Machine Learning

You Probably Don't Need a Vector Database for Your RAG – Yet

after Retrieval Augmented Generation (RAG), vector databases are getting a lot of attention in the world of AI.

Many people say you need tools like Pinecone, Weaviate, Milvus, or Qdrant to build a RAG system and manage your embedding. If you're working on enterprise applications with hundreds of millions of vectors, then tools like these are essential. They allow you to perform CRUD operations, filter by metadata, and use a disk-based index that bypasses your computer's memory.

But for many internal tools, document bots, or MVP agents, adding a dedicated vector database can be overkill. It increases complexity, network latency, adds integration costs, and makes things more difficult to manage.

The truth is that “Vector Search” (ie, the retrieval part of RAG) is just matrix multiplication. And Python already has some of the best tools in the world for that.

In this article, we'll show you how to build a production-friendly one recovery part of the RAG pipeline for small to medium volumes using only NumPy and SciKit-Learn. You will see that it is possible to search millions of characters of text in milliseconds, all in memory and without external dependencies.

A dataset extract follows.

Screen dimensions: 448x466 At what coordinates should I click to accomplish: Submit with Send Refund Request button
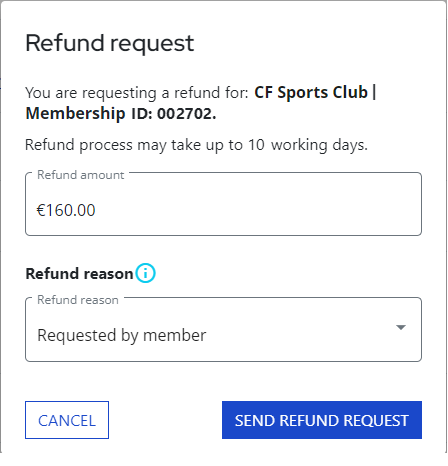pyautogui.click(x=322, y=420)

Understanding Regression as Matrix Math

In general, RAG includes four main steps:

  1. Embed: Convert your text source data to vectors (arrays of floating point numbers)
  2. Store: Extract those vectors into the database
  3. Return: Find vectors that are mathematically “close” to the query vector.
  4. Produce: Feed the LLM the corresponding text and receive your final answer.

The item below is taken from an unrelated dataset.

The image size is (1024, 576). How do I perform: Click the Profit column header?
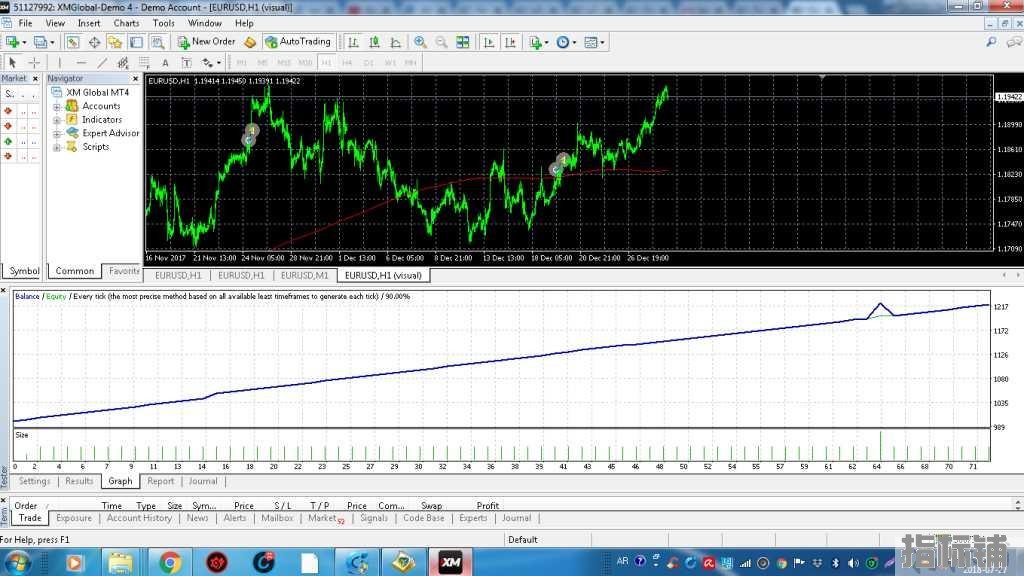487,505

Steps 1 and 4 depend on the macro-language models. Steps 2 and 3 are the background of Vector DB. We will focus on parts 2 and 3 and how to avoid using vector DBs altogether.

But if we search our vector database, what exactly is “proximity”? Usually, it is Cosine similarity. If your two vectors are normalized to have magnitude 1, then the cosine parallel is the dot product of the two.

If you have a one-dimensional query vector of size N, Q(1xN), and a database of document vectors of size M by N, D(MxN), finding the best match is not a database query; is a matrix multiplication function, the dot product of D with a Q shift.

Scores = D.Q^T

NumPy is designed to do this kind of work efficiently, using processes that leverage modern CPU features such as vectorization.

Implementation

We will create a class called SimpleVectorStore managing import, indexing, and retrieval. Our input data will contain one or more files that contain the text we want to search. Using Sentence Transformers for local embedding will make everything work offline.

What is required

Set up a new development environment, install the required libraries, and start a Jupyter notebook.

Type the following commands in the command shell. I use UV as my package manager; change to suit whatever tool you're using.

$ uv init ragdb
$ cd ragdb
$ uv venv ragdb
$ source ragdb/bin/activate
$ uv pip install numpy scikit-learn sentence-transformers jupyter
$ jupyter notebook

In-Memory Vector Store

We don't need a complicated server. What we need is a function to load our text data from input files and split it into byte-sized chunks, and a class with two arrays: one for the raw text chunks and one for the embedding matrix. Here is the code.

import numpy as np
import os
from sentence_transformers import SentenceTransformer
from sklearn.metrics.pairwise import cosine_similarity
from typing import List, Dict, Any
from pathlib import Path

class SimpleVectorStore:
    def __init__(self, model_name: str = 'all-MiniLM-L6-v2'):
        print(f"Loading embedding model: {model_name}...")
        self.encoder = SentenceTransformer(model_name)
        self.documents = []  # Stores the raw text and metadata
        self.embeddings = None # Will become a numpy array 

    def add_documents(self, docs: List[Dict[str, Any]]):
        """
        Ingests documents.
        docs format: [{'text': '...', 'metadata': {...}}, ...]
        """
        texts = [d['text'] for d in docs]
        
        # 1. Generate Embeddings
        print(f"Embedding {len(texts)} documents...")
        new_embeddings = self.encoder.encode(texts)
        
        # 2. Normalize Embeddings 
        # (Critical optimization: allows dot product to approximate cosine similarity)
        norm = np.linalg.norm(new_embeddings, axis=1, keepdims=True)
        new_embeddings = new_embeddings / norm
        
        # 3. Update Storage
        if self.embeddings is None:
            self.embeddings = new_embeddings
        else:
            self.embeddings = np.vstack([self.embeddings, new_embeddings])
            
        self.documents.extend(docs)
        print(f"Store now contains {len(self.documents)} documents.")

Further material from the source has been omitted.